Murray Arrives an Hour Late, But Full of His Sardonic Wit

The Man of the Year Award is given annually to performers who have made "a lasting and impressive contribution to the world of entertainment." Pudding spokesman Michael K. Allio '86 said when Murray was announced as this year's recipient.

Past winners have included Paul Newman, Robert Redford, and Sean Connery in 1984. The award was first presented in 1955, to Bob Hope, 11 years after the installation of the Woman of the Year honor.

Murray said he was unexpectedly impressed with Harvard, where he spent the day touring the College, the Square, and such dubious tourist attractions as the Lampoon's Castle at 44 Bow St. "I was shocked," Murray said of Harvard people. "If someone said something funny, people would actually laugh."

Murray said he was also surprised to find that the Hasty Pudding's show was hilariously funny instead of-as he expected-awful. "I was living in fear of this night," he said.

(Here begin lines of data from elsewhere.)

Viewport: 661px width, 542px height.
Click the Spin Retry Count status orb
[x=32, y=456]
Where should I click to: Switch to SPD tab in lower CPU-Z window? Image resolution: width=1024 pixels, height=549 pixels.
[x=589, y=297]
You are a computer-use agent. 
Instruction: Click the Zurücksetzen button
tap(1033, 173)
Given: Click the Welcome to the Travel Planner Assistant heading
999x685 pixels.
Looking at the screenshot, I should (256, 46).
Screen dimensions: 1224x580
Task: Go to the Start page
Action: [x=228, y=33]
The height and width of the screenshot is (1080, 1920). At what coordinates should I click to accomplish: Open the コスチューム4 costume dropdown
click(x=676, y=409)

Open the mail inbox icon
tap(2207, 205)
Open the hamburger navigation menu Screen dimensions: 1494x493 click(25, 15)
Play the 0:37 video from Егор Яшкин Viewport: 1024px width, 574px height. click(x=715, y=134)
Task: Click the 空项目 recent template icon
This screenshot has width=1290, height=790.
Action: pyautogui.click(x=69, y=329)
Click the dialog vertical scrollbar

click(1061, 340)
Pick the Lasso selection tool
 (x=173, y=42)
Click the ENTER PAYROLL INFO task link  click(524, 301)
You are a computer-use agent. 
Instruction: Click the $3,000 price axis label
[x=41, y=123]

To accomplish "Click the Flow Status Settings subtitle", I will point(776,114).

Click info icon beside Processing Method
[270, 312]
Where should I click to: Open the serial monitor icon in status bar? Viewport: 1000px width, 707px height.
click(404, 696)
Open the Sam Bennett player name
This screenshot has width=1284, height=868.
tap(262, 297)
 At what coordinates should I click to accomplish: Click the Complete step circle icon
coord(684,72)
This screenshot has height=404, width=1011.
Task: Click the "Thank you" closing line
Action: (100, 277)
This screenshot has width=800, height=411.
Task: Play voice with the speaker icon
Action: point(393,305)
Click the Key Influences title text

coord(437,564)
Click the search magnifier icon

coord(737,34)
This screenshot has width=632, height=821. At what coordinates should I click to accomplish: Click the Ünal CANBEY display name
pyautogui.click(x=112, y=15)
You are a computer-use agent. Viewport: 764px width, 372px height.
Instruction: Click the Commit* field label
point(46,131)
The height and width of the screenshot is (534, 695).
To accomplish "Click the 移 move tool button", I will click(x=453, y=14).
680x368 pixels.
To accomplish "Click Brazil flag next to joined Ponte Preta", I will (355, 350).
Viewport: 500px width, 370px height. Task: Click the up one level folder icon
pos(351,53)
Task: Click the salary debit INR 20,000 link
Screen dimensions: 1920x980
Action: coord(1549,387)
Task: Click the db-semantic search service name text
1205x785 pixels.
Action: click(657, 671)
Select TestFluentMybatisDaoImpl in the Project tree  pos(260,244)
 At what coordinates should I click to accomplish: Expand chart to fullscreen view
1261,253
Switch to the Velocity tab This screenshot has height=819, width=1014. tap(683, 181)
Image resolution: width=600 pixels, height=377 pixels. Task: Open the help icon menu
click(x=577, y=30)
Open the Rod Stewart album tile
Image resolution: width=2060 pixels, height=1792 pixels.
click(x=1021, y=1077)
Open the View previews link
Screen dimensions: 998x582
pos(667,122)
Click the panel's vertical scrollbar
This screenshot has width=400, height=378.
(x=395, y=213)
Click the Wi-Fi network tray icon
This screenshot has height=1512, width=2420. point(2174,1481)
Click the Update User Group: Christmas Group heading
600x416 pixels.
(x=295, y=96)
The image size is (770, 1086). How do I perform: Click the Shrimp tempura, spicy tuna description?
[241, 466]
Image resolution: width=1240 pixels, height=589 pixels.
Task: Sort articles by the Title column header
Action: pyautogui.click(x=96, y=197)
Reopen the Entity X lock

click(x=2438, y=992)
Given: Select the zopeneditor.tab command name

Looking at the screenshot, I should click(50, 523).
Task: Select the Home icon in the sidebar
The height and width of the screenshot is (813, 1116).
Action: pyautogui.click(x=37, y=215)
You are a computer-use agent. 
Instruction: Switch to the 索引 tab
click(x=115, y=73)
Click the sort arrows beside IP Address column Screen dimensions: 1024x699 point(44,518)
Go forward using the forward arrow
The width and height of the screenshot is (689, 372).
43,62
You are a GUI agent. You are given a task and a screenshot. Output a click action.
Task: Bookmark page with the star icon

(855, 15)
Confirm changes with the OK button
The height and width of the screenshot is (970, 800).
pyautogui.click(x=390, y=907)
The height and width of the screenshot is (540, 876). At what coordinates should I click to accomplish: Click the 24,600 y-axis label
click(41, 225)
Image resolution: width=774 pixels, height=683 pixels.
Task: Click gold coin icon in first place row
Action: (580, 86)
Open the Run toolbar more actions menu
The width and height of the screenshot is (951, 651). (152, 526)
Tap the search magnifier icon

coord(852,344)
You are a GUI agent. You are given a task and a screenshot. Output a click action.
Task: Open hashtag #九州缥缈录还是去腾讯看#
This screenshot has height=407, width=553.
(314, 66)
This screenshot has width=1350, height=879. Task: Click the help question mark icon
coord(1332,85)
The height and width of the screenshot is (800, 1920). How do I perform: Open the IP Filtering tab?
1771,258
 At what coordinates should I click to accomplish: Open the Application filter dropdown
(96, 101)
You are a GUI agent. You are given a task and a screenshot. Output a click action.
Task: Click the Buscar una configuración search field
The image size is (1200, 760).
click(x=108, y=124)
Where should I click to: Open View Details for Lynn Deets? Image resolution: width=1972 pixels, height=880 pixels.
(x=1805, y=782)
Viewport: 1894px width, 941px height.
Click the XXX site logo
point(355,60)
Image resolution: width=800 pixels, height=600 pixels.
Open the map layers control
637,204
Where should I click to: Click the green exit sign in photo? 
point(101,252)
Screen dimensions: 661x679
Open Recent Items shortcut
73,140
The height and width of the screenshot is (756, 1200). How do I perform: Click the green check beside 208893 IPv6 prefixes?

But Murray added that he fit right in with the boisterous opening-night crowd, although he couldn't understand why he himself was being so restrained "I don't know why I'm not throwing water balloons at the audience," he wondered aloud.


As national and local entertainment reporters grilled him about his screen career, Murray seemed satisfied with his most recent film releases.

"Ghostbusters," last summer's blockbuster which is the all-time top-grossing comedy, "was a riot and I knew it," Murray said. "It was just like saving Ethiopia."

Although his most recent and more somber release. "The Razor's Edge," was less popular at the box office than his comedy films, Murray said he was happy with his first attempt at a serious role. Moreover, Murray said, the World War I drama "was a big success at Turkish Army bases."


Murray began his career with the Second City comedy troupe before moving on to NBC-IV's "Saturday Night Live" in 1975. His first movie, "Meatballs," was followed up with a succession of comedy hits including "Stripes," "Caddyshack" and "Ghostbusters."

Murray's most important "job", is comedy he said, although it still remains something of a mystery people laugh is something I simply don't understand," he said.

But the slimebasting funnyman did seem to understand the magnitude of last night's award. "This is about as nice a thing that can happen to you without scarring you for life. [But] I don't think I'll commit suicide or get drunk after this."